Seguimos inmersos en plena temporada de caza al corzo en la modalidad de rececho y, según los especialistas, estas semanas son las mejores para capturar al más pequeño de los cérvidos europeos, muy listos, que se ha instalado y con mayúsculas por todo nuestro territorio, aunque a veces su comportamiento le pueda jugar malas pasadas.
Si repasamos la biología del corzo, veremos que su marcada territorialidad depende de la época del año y sobre todo de su época reproductiva. Si en invierno y en ocasiones se dejan ver juntos varios corzos, para febrero y marzo comienzan a separarse y a dispersarse. Los machos empiezan a descorrear sus cuernas entre febrero y abril, frotándose la cabeza con árboles y arbustos, señalando de paso sus territorios a principios de primavera.
Para estas semanas de mayo, las hembras adultas escogen o repiten sus lugares de cría, ya que suelen ser los mismos cada año, donde darán a luz a entre uno y tres corzos, que criarán hasta la llegada de otros nuevos. En cualquier caso, durante las primeras semanas, entre uno y dos meses, estarán las crías escondidas entre la vegetación porque son muchos los peligros que les acechan. En verano, hacia julio, comienza el celo en las hembras, de apenas de un par de días o tres, periodo que no volverán a tener hasta el año siguiente.
Otra curiosidad de este animal es que los embriones fecundados no se desarrollan hasta cinco meses después, para que los nacimientos y la lactancia se produzcan en la época con la máxima disponibilidad de alimentos. El corzo, rumiante, se alimenta sobre todo de hojas, brotes tiernos y frutos, y por la configuración de su estómago debe comer en breves y diversos momentos del día, intercalados con ratos de reposo y rumia. Puede llegar a comer hasta tres y cuatro kilos de materia verde en un mismo día. Recordar que los machos pueden llegar a pesar entre 24 y 30 kilos, mientras la hembra de 2 a 6 kilos menos. Su altura en cruz varía de 60 hasta 75 centímetros.
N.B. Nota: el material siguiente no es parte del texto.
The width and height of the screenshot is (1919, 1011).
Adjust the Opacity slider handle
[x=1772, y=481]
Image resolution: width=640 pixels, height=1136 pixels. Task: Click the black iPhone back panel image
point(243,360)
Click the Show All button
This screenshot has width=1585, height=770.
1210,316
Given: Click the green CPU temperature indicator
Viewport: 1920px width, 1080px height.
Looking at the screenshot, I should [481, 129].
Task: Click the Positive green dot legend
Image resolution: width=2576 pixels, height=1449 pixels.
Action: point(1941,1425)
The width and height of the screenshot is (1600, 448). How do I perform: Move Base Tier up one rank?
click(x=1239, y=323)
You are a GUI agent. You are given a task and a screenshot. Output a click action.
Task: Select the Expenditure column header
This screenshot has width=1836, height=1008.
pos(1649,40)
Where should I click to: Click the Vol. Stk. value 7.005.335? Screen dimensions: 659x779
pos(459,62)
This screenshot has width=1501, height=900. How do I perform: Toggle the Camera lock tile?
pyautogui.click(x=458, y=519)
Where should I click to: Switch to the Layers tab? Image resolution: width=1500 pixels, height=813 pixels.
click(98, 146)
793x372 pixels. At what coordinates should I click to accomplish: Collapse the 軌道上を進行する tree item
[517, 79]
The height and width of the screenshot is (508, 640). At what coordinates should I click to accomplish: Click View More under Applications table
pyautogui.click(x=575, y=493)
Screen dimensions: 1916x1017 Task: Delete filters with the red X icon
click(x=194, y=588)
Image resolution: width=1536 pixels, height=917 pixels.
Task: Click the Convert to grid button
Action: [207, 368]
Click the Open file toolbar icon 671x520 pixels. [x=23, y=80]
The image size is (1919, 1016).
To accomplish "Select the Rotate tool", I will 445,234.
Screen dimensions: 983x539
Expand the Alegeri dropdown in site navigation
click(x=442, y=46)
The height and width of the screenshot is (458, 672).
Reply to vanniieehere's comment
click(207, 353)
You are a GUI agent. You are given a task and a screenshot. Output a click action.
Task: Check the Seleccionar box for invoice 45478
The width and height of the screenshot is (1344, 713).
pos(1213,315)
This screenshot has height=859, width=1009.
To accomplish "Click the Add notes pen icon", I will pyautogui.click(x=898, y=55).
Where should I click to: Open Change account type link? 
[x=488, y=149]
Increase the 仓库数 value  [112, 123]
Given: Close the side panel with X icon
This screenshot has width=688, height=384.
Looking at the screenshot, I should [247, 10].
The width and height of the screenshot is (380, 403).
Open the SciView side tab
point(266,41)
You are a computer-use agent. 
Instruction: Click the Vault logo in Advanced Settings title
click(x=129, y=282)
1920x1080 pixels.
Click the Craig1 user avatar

El corzo es un animal muy listo, al que solo le traicionan sus costumbres, su propio comportamiento y esa necesidad de comer, lo que realiza de noche o a media luz y en función del territorio y la época del año que se trate. Está equipado con unas grandes orejas que refuerzan su sensibilidad auditiva y de un excelente sentido del olfato, atributos a los que además les acompañan una buena vista. Tres armas idóneas para defenderse a distancia en el bosque, su hábitat diurno, y cuya espesura solo abandona al amanecer y al ocaso. Su territorio lo marca con un sistema olfativo a través de sustancias químicas que libera con la frente, al frotar con la cabeza ramas y arbustos, o con el pie posterior y pezuñas delanteras, con las que escarba en el suelo. También señaliza su presencia con unas vocalizaciones similares a los ladridos de un perro, la denominada ladra, que suele desesperar a los recechistas porque se ha delatado su presencia. Los machos ocupan más territorio que las hembras, que solapan así sus zonas de influencia. Los jóvenes son los que disputan el terreno a los machos viejos y fuertes, lo que suele crear épocas de solapamientos y normalmente empuja la expansión de esta creciente especie hasta zonas donde no se les solía ver y se terminan por instalar.
Volviendo a su caza, otra de las peculiaridades del corzo, junto a la pronta respuesta y huida a la mínima señal de alarma, es su curiosidad. Si está en campo abierto o en la pista de un arbolado, después de una rápida carrera quizás decida pararse a mirar mejor qué le ha asustado. La parada apenas durará un par de segundos, sintiéndose ya alejado del riesgo. El cazador novato estará jurando al haber sido descubierto; pero el veterano ya habrá llevado el rifle a su sitio e incluso buscado un apoyo para fijar la cruz de la mira y estará presto para doblar su dedo índice con decisión. Una curiosidad letal.